Camshaft phasers are generally used in valve actuation systems of internal combustion engines to vary the valve opening and closing times, thereby making it possible to improve the fuel consumption figures of the internal combustion engine and the general operating characteristics.
One camshaft phaser design that has proven suitable in practice features a vane-type phaser having a stator and a rotor defining an annular space which is divided by projections and vanes into a plurality of working chambers. The working chambers can be selectively pressurized with a pressure medium which is fed by a pressure medium pump in a pressure medium circuit from a pressure medium reservoir into the working chambers on one side of the vanes of the rotor, and returned to the pressure medium reservoir from the working chambers on the respective other side of the vanes. The working chambers whose volume is thereby increased have a direction of action opposite to that of the working chambers whose volume is decreased. The direction of action accordingly means that pressurizing one of the groups of working chambers with pressure medium causes the rotor to rotate in a corresponding clockwise or counterclockwise direction relative to the stator. The flow of pressure medium, and thus the adjusting movement of the camshaft phaser, is controlled, for example, by a central valve having a complex system of flow passages and control edges and a valve body displaceable within the central valve to close or clear the passage openings as a function of its position.
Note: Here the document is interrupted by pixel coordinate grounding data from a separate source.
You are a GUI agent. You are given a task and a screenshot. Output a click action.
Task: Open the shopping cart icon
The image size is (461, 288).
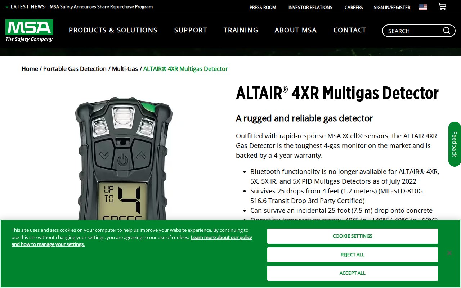[442, 7]
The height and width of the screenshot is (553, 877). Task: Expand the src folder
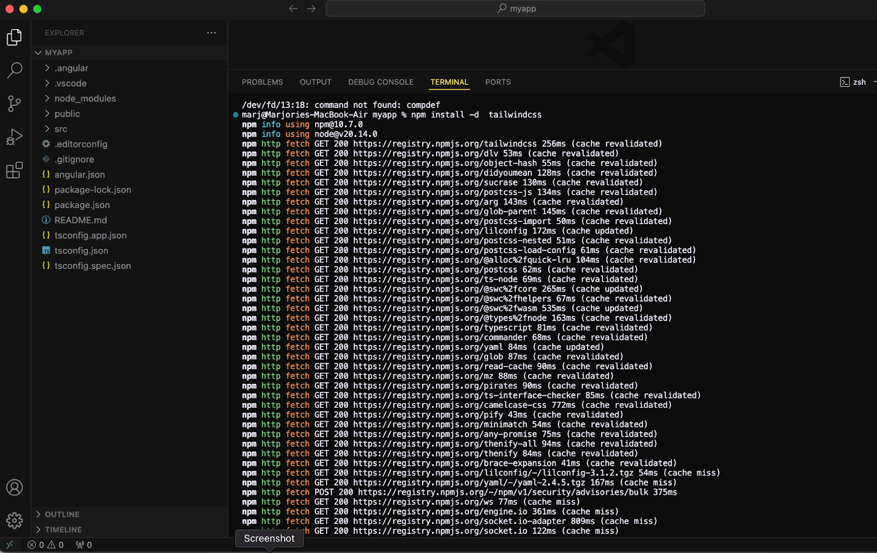[61, 129]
One problem of such camshaft phasers is that, during a starting phase, they are not yet completely filled with pressure medium, or may even have run empty, so that the rotor may perform uncontrolled movements relative to the stator as a result of the alternating torques exerted by the camshaft. Such uncontrolled movements may lead to increased wear and unwanted noise generation. To avoid this problem, it is known to provide a locking device between the rotor and the stator. When the internal combustion engine is stopped, this locking device locks the rotor relative to the stator in an angular position that is favorable for the starting procedure. In exceptional cases, for example when the engine stalls, it may happen that the locking device does not lock the rotor as intended, and that the camshaft phaser must be operated with the rotor unlocked during the following starting phase. However, since some internal combustion engines have very poor starting performance when the rotor is not locked in the central position, the rotor must then be automatically rotated to the central locking position and locked during the starting phase.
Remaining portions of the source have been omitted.